TASK DETAILS:
Word for word, transcribe the data below from the line with "Given: Click the Primary badge" to the line with "Click the word", keeping both of those lines.

SUPPLIED INFORMATION:
○ ○ ○
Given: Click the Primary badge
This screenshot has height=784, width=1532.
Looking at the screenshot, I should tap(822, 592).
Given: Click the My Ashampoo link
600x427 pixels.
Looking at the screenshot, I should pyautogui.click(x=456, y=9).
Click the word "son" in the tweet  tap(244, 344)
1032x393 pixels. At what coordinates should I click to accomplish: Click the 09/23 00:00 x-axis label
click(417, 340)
○ ○ ○
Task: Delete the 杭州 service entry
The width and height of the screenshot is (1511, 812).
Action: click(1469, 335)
○ ○ ○
RESULT OF THIS EXERCISE:
Given: Click the Primary badge
This screenshot has height=784, width=1532.
Looking at the screenshot, I should tap(822, 592).
Given: Click the My Ashampoo link
600x427 pixels.
Looking at the screenshot, I should pyautogui.click(x=456, y=9).
Click the word "son" in the tweet  tap(244, 344)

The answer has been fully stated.